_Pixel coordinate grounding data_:
#####

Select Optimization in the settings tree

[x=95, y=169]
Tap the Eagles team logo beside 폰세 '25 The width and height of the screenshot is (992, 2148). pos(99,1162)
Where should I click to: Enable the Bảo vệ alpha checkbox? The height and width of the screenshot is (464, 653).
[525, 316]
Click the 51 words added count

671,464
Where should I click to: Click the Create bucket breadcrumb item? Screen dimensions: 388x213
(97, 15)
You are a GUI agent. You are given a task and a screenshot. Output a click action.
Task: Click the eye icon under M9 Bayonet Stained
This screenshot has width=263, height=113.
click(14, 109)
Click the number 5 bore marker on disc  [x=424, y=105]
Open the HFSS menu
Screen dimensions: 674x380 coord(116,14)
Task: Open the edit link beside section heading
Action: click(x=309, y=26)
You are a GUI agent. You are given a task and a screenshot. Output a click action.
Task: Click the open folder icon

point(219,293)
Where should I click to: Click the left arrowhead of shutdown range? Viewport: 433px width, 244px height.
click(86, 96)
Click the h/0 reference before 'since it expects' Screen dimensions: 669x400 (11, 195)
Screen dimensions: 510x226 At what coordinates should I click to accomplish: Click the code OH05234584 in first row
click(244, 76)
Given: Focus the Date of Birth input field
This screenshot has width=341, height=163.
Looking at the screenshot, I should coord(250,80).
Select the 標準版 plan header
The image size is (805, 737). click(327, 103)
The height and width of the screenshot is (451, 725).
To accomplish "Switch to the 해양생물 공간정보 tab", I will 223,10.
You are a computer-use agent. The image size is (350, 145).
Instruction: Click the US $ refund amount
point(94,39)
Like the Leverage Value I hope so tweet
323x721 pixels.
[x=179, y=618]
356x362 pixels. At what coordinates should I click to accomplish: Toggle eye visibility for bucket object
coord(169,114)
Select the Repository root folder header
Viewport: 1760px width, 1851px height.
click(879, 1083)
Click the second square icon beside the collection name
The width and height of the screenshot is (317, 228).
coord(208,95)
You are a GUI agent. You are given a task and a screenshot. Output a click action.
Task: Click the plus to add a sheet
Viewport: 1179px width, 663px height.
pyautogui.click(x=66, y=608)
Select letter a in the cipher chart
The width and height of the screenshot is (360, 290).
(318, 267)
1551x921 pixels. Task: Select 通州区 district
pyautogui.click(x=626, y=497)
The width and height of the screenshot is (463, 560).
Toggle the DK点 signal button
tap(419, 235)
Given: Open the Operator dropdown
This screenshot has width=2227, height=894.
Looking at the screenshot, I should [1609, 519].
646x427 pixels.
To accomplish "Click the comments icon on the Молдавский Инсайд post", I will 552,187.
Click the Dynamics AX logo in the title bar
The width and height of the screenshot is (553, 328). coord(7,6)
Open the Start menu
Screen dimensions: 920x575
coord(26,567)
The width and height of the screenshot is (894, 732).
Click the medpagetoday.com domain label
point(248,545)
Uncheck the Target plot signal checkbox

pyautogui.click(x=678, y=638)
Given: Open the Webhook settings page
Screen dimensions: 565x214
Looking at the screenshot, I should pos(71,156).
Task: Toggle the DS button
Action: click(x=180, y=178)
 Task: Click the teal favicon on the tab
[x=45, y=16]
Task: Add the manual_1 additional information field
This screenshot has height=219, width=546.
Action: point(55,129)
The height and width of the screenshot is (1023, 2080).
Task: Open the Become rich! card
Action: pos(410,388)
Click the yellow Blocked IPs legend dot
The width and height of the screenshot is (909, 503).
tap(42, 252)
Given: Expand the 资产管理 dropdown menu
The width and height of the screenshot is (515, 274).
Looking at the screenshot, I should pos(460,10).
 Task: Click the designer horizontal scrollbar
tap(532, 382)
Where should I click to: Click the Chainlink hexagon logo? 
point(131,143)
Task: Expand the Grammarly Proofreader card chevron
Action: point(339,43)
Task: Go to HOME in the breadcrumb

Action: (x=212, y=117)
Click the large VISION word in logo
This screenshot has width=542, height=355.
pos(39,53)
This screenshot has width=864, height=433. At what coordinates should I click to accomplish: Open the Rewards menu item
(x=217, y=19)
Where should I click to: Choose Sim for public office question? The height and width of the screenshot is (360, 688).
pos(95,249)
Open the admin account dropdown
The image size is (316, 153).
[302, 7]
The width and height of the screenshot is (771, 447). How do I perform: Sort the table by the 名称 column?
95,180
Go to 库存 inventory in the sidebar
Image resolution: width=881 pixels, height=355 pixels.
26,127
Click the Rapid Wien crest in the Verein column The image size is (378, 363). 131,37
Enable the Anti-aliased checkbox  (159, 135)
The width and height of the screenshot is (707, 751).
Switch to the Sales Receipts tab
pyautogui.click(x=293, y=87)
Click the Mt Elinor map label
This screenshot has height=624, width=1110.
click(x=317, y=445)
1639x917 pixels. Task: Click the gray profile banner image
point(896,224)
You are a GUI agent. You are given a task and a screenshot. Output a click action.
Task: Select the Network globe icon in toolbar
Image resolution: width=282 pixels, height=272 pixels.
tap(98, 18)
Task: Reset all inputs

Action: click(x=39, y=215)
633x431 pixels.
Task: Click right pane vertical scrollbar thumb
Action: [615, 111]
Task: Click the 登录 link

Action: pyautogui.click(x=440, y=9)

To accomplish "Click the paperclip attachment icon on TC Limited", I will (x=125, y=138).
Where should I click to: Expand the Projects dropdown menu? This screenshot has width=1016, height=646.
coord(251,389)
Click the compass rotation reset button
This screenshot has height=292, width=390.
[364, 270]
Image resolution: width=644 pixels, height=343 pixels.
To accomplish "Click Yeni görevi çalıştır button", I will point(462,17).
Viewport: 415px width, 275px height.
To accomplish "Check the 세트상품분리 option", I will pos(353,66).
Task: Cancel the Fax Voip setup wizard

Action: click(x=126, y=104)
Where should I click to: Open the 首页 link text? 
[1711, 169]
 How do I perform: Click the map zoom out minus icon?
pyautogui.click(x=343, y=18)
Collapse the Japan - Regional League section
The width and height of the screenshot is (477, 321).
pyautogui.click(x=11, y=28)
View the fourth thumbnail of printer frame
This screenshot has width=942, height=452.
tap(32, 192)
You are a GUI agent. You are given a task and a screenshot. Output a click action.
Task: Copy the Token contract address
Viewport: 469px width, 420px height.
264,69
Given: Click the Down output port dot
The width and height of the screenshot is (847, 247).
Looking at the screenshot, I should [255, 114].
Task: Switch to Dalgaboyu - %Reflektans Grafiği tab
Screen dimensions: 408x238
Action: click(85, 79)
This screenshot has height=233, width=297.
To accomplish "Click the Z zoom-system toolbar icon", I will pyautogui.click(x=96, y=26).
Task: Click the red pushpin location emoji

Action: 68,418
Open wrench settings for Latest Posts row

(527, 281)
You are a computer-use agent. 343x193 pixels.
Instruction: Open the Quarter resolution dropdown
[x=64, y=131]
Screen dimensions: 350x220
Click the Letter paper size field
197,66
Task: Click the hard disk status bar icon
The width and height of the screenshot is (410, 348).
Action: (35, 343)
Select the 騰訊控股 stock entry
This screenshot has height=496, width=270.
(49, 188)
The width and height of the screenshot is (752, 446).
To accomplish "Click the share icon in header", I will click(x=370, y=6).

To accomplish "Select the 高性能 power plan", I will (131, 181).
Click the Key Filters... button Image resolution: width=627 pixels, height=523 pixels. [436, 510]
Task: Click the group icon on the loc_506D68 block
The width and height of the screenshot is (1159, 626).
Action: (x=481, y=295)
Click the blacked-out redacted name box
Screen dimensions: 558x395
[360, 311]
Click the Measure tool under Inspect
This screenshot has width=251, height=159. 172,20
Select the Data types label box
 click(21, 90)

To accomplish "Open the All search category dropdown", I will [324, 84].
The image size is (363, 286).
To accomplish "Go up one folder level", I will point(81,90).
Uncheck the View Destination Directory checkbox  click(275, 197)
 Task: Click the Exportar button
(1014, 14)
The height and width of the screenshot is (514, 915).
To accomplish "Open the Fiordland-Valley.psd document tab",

#####

_Work to be completed_: Where a line in the entries holds the word "computer", copy that line.

_Reply_:
You are a computer-use agent. The image size is (350, 145).
You are a computer-use agent. 343x193 pixels.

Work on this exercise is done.